# Peskin & Schroeder QFT，eq. (2.56) derivation

I'm trying to derive the eq.2.56 of P&S's QFT textbook step by step:

$$(\partial^2+m^2)D_R(x-y)=-i\delta^{(4)}(x-y). \tag{2.56}$$

I have no problem with the first step:

$$(\partial^2+m^2)D_R(x-y)=(\partial^2\theta(x^0-y^0))\langle0\rvert[\phi(x),\phi(y)]\rvert0\rangle+2(\partial_\mu\theta(x^0-y^0))(\partial^\mu\langle0\rvert[\phi(x),\phi(y)]\rvert0\rangle))+\theta(x^0-y^0)(\partial^2+m^2)\langle0\rvert[\phi(x),\phi(y)]\rvert0\rangle$$ (*)
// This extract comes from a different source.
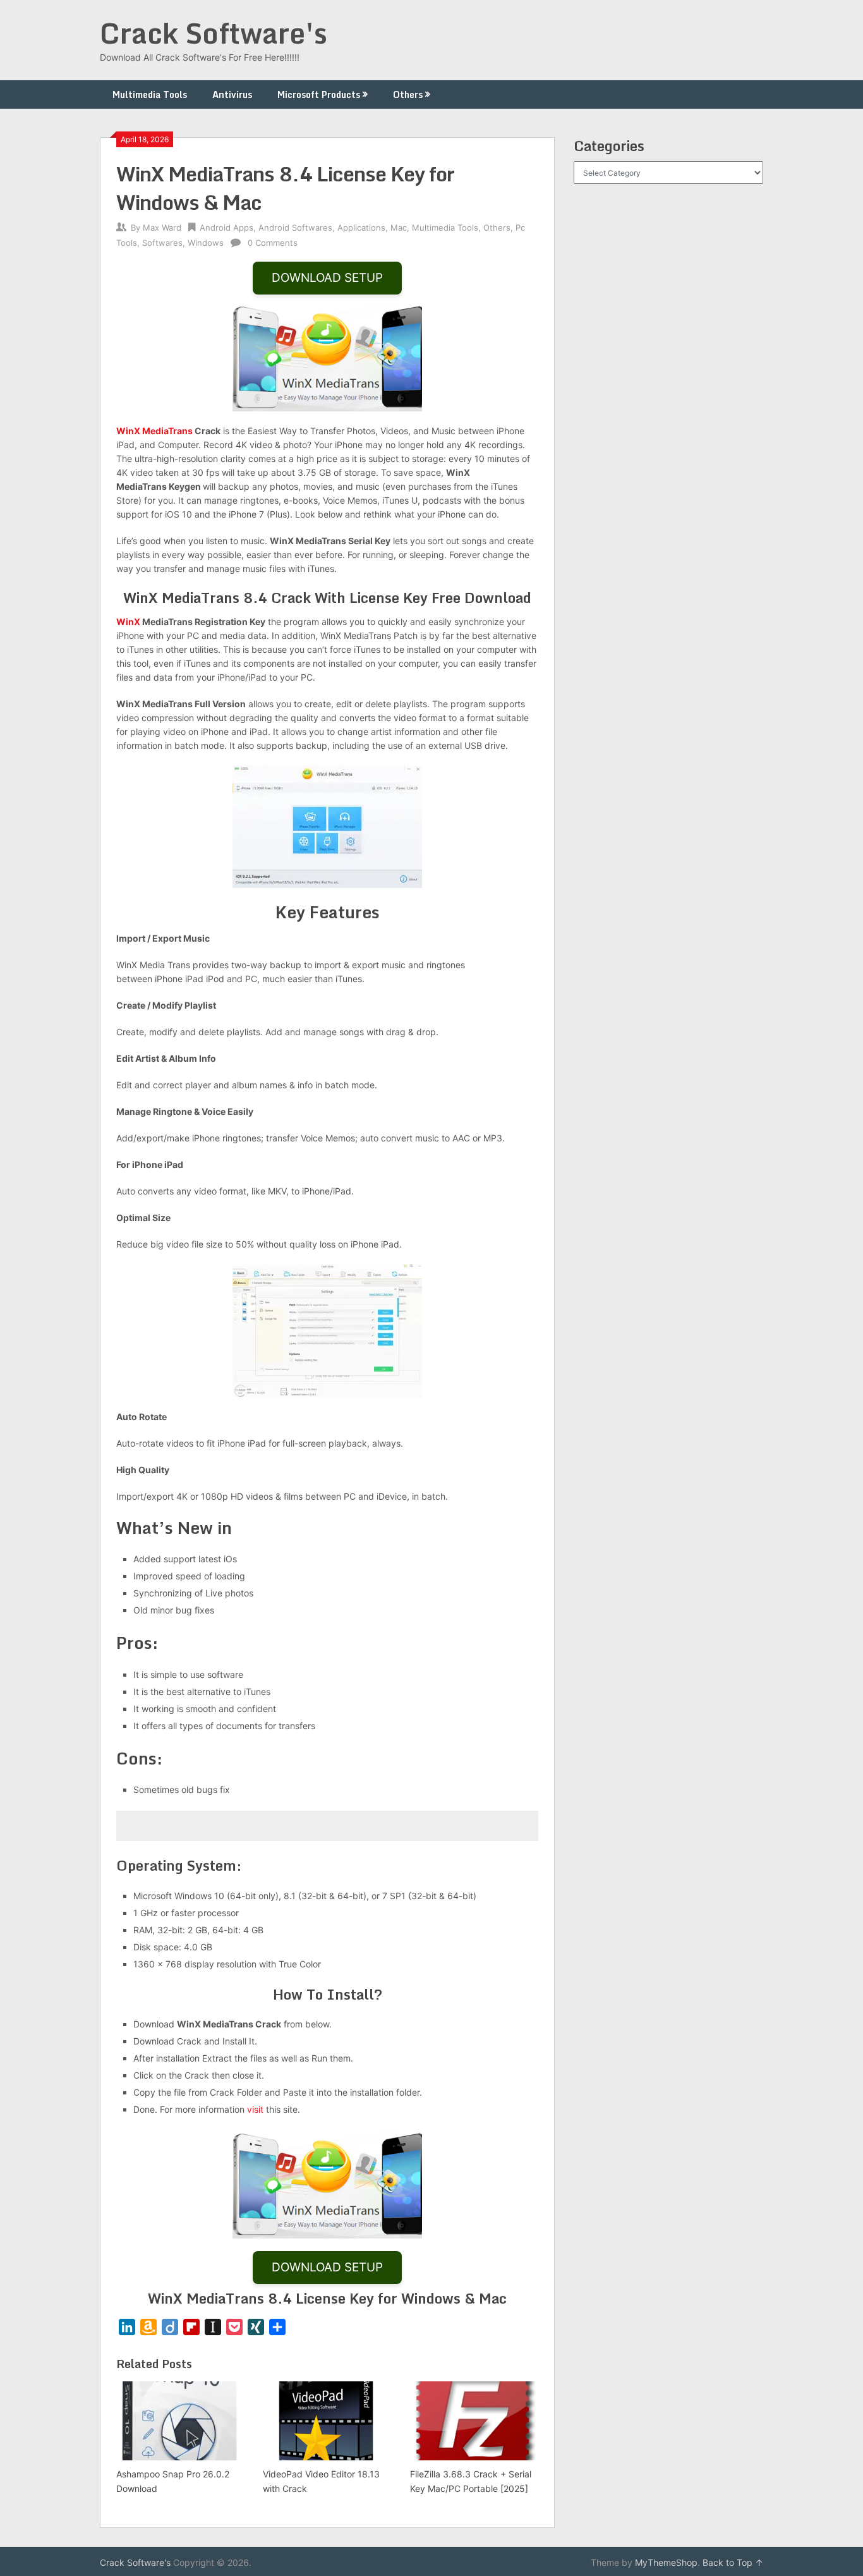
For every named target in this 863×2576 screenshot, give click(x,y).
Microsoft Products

And here is what my derivation, please point out the mistakes I've made, I would be appreciated for your help:

1.for the third term in the RHS of the eq.(*):

I think it used the Klein-Gordon equation so that $$(\partial^2+m^2)\langle0\rvert[\phi(x),\phi(y)]\rvert0\rangle=\langle0\rvert[(\partial^2+m^2)\phi(x),\phi(y)]\rvert0\rangle+\langle0\rvert[\phi(x),(\partial^2+m^2)\phi(y)]\rvert0\rangle=0$$

2.for the first term in the RHS of the eq.(*):

Since $$\theta(x^0-y^0)$$ only contains the time variable, then only partial derivative wrt. time remained, then $$\partial^2\theta(x^0-y^0)=\partial_t\delta(x^0-y^0)$$, then

$$\partial_t\delta(x^0-y^0)\langle0\rvert[\phi(x),\phi(y)]\rvert0\rangle=-\delta(x^0-y^0)\partial_t\langle0\rvert[\phi(x),\phi(y)]\rvert0\rangle$$

in which the property of $$\delta$$ function $$f(x)\delta^\prime(x)=-f^\prime(x)\delta(x)$$ has been used.

3.for the second term in the RHS of the eq.(*):

it equals to $$2\delta(x^0-y^0)\partial_t\langle0\rvert[\phi(x),\phi(y)]\rvert0\rangle$$

Finally, combined the three terms we have obtained, we get:

$$\delta(x^0-y^0)\partial_t\langle0\rvert[\phi(x),\phi(y)]\rvert0\rangle$$

I think I have some troubles in dealing with $$\partial_t\langle0\rvert[\phi(x),\phi(y)]\rvert0\rangle$$, I think it should be:

$$\langle0\rvert[\partial_t\phi(x),\phi(y)]\rvert0\rangle+\langle0\rvert[\phi(x),\partial_t\phi(y)]\rvert0\rangle=\langle0\rvert[\pi(x),\phi(y)]\rvert0\rangle+\langle0\rvert[\phi(x),\pi(y)]\rvert0\rangle$$

but obviously, the authors do not really think so, where I am wrong? Thank you very much.

The derivatives in $$\partial^2+m^2$$ are only with respect to the $$x$$ argument, not the $$y$$ (clearly it can't be both). So in all your steps you have the right idea but only the term with $$\pi(x)$$ appears.